(Collected data entries)
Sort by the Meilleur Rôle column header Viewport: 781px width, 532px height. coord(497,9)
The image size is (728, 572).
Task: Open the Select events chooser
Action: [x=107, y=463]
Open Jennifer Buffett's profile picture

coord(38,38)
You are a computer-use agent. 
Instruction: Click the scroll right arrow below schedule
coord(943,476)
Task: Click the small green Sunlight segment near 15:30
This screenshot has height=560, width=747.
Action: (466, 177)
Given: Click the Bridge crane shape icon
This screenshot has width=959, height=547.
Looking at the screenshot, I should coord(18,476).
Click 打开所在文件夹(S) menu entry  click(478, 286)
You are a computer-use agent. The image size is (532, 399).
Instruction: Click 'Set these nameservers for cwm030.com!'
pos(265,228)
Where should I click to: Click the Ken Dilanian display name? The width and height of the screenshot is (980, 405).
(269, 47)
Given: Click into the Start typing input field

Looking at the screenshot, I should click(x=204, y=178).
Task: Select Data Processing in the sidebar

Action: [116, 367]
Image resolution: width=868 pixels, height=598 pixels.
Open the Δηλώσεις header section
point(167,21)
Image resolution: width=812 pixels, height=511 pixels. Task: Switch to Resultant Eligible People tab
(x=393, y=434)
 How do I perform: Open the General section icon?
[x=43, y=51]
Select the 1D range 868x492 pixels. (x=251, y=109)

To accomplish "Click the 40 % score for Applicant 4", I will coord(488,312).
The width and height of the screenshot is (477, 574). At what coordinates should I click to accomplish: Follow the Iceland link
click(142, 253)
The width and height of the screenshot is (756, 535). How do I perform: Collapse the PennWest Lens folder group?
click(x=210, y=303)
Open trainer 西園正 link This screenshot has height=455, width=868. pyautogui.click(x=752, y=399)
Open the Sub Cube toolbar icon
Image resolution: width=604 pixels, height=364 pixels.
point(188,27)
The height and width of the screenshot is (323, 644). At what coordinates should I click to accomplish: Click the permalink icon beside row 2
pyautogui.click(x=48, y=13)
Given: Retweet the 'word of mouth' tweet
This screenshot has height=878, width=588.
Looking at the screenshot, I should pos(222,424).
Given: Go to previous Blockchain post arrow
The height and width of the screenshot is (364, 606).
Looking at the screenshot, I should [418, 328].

> WHAT YOU SHOULD DO: Please transcribe exactly the lines above from the line that has "Instruction: Click the" up to and including the line that has "Click 打开所在文件夹(S) menu"; no other line belongs in the answer.

> RESULT FOR THIS TASK:
Instruction: Click the scroll right arrow below schedule
coord(943,476)
Task: Click the small green Sunlight segment near 15:30
This screenshot has height=560, width=747.
Action: (466, 177)
Given: Click the Bridge crane shape icon
This screenshot has width=959, height=547.
Looking at the screenshot, I should coord(18,476).
Click 打开所在文件夹(S) menu entry  click(478, 286)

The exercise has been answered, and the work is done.